Given information.
──────────

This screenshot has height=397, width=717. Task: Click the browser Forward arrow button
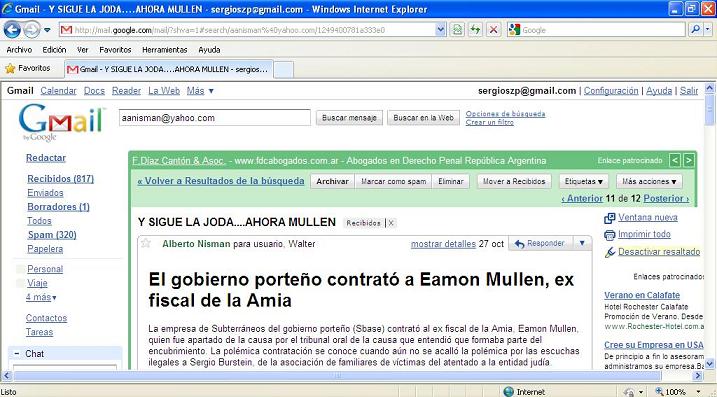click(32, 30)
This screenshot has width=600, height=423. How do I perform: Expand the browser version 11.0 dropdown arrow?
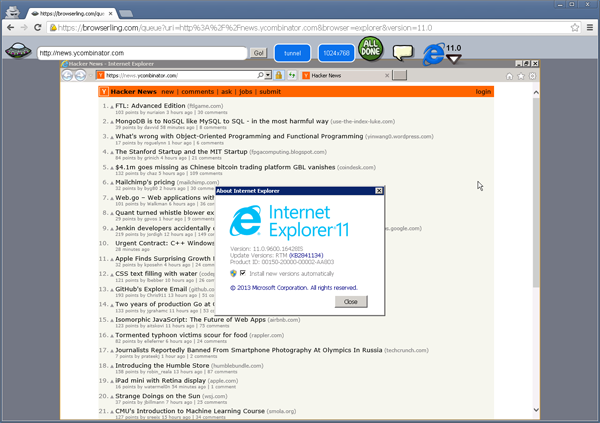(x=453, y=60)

──────────

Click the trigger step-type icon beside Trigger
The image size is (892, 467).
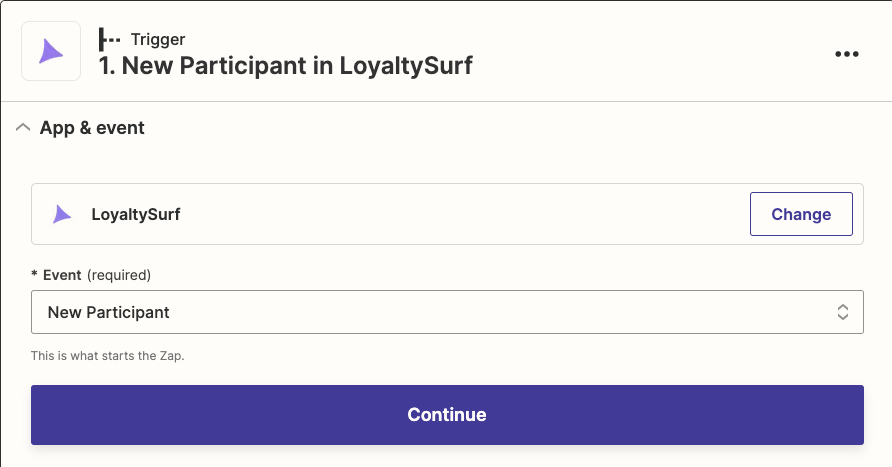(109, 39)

──────────

What is being asked.
Copy the records from the line with "This screenshot has height=397, width=717." up to and including the line with "(x=453, y=60)", keeping the requests, and shift every coordinate in the answers up by 144. Leave the pictures out.

The result.
This screenshot has height=397, width=717. Task: Click the browser Forward arrow button
click(176, 174)
This screenshot has width=600, height=423. How do I perform: Expand the browser version 11.0 dropdown arrow?
(x=597, y=204)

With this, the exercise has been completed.